[Data supplied]
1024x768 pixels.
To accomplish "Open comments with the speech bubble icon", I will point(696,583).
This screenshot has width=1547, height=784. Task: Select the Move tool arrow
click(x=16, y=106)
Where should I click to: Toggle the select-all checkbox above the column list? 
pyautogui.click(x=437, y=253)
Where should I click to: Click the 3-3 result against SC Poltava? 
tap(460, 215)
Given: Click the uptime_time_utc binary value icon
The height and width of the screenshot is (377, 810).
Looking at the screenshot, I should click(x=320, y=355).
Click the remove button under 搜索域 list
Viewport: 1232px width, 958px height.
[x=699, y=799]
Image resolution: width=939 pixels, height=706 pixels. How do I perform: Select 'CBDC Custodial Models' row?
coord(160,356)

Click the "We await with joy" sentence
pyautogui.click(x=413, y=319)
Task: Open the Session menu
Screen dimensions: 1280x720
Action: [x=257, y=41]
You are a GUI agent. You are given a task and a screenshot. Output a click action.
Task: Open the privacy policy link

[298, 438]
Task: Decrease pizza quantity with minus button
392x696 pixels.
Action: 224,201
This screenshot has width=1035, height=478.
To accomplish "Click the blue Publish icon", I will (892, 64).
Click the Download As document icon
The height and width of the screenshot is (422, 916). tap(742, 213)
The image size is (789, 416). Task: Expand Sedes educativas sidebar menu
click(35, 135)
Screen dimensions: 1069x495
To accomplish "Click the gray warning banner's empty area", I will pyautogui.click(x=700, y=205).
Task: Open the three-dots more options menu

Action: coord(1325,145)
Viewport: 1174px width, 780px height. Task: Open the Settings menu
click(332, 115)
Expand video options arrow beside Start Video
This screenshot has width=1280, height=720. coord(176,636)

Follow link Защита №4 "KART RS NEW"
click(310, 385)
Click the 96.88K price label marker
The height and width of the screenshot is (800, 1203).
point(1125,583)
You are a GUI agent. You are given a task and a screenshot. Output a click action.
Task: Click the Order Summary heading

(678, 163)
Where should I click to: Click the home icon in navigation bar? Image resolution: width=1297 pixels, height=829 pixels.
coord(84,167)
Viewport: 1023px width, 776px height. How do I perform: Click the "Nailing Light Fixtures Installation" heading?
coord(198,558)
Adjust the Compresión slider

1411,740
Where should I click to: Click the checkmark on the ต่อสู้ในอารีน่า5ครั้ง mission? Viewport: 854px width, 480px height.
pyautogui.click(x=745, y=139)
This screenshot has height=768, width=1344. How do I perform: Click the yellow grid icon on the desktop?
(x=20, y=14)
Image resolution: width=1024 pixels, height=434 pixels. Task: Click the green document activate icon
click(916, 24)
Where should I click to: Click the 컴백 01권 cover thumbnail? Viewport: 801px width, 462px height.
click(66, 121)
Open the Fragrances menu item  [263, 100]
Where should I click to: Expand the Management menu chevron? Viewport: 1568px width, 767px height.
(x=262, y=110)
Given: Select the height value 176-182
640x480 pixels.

[What you will do] Extract each line of the material exactly as it stands.

[Response area]
1024x768 pixels.
To accomplish "Open comments with the speech bubble icon", I will point(696,583).
This screenshot has width=1547, height=784. Task: Select the Move tool arrow
click(x=16, y=106)
Where should I click to: Toggle the select-all checkbox above the column list? 
pyautogui.click(x=437, y=253)
Where should I click to: Click the 3-3 result against SC Poltava? 
tap(460, 215)
Given: Click the uptime_time_utc binary value icon
The height and width of the screenshot is (377, 810).
Looking at the screenshot, I should click(x=320, y=355).
Click the remove button under 搜索域 list
Viewport: 1232px width, 958px height.
[x=699, y=799]
Image resolution: width=939 pixels, height=706 pixels. How do I perform: Select 'CBDC Custodial Models' row?
coord(160,356)

Click the "We await with joy" sentence
pyautogui.click(x=413, y=319)
Task: Open the Session menu
Screen dimensions: 1280x720
Action: [x=257, y=41]
You are a GUI agent. You are given a task and a screenshot. Output a click action.
Task: Open the privacy policy link

[298, 438]
Task: Decrease pizza quantity with minus button
392x696 pixels.
Action: 224,201
This screenshot has width=1035, height=478.
To accomplish "Click the blue Publish icon", I will (892, 64).
Click the Download As document icon
The height and width of the screenshot is (422, 916). tap(742, 213)
The image size is (789, 416). Task: Expand Sedes educativas sidebar menu
click(35, 135)
Screen dimensions: 1069x495
To accomplish "Click the gray warning banner's empty area", I will pyautogui.click(x=700, y=205).
Task: Open the three-dots more options menu

Action: coord(1325,145)
Viewport: 1174px width, 780px height. Task: Open the Settings menu
click(332, 115)
Expand video options arrow beside Start Video
This screenshot has width=1280, height=720. coord(176,636)

Follow link Защита №4 "KART RS NEW"
click(310, 385)
Click the 96.88K price label marker
The height and width of the screenshot is (800, 1203).
point(1125,583)
You are a GUI agent. You are given a task and a screenshot. Output a click action.
Task: Click the Order Summary heading

(678, 163)
Where should I click to: Click the home icon in navigation bar? Image resolution: width=1297 pixels, height=829 pixels.
coord(84,167)
Viewport: 1023px width, 776px height. How do I perform: Click the "Nailing Light Fixtures Installation" heading?
coord(198,558)
Adjust the Compresión slider

1411,740
Where should I click to: Click the checkmark on the ต่อสู้ในอารีน่า5ครั้ง mission? Viewport: 854px width, 480px height.
pyautogui.click(x=745, y=139)
This screenshot has height=768, width=1344. How do I perform: Click the yellow grid icon on the desktop?
(x=20, y=14)
Image resolution: width=1024 pixels, height=434 pixels. Task: Click the green document activate icon
click(916, 24)
Where should I click to: Click the 컴백 01권 cover thumbnail? Viewport: 801px width, 462px height.
click(66, 121)
Open the Fragrances menu item  [263, 100]
Where should I click to: Expand the Management menu chevron? Viewport: 1568px width, 767px height.
(x=262, y=110)
Given: Select the height value 176-182
640x480 pixels.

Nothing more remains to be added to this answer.